No question it gets harder from here for Penn State.  The first test of the second half of the schedule comes Saturday at Iowa.

While the Hawkeyes are not top 10 material, they are a decent team, and showed last week at Michigan State they could win a close one.  Coach Kirk Ferentz has always been pretty good at that against Penn State.

But, it sounds like both Coach Bill O’Brien and the Lions’ players are ready for this road test.

O’Brien talked about practicing with simulated crowd noise, and preparing his guys as best he can for the atmosphere of a conference road game between two teams that are 4-2 overall, and 2-0 in the league. 

At the same time, linebacker Glenn Carson says the new coaching staff has built a lot of trust with the players.  Carson says that kind of trust is important going into this type of game.  Players need to know coaches trust them to make plays in big spots.

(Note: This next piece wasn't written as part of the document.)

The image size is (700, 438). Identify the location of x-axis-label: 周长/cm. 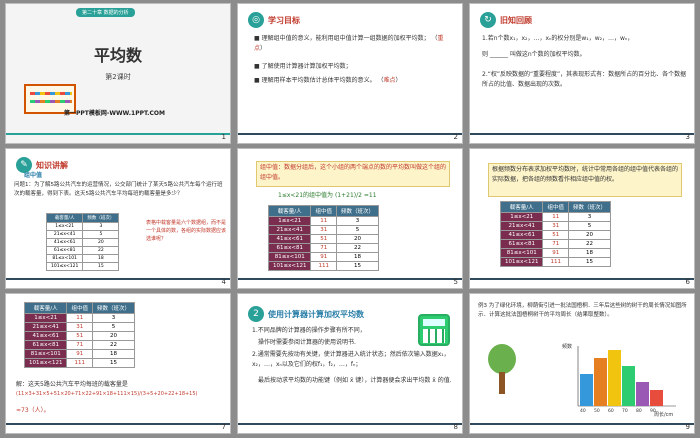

O’Brien also talked about the players needing to trust each other, and communicate well in a hostile environment.  He says he will continue to use the up tempo offense which worked in the comeback win over Northwestern.  This will be the first test of that on the road, and that calls for the trust factor between coaches and players, and among players, to be high.

You never know what will happen once the ball is kicked off, but it seems like O’Brien and his staff have the team as ready as they can be for this week, and the rest of this season.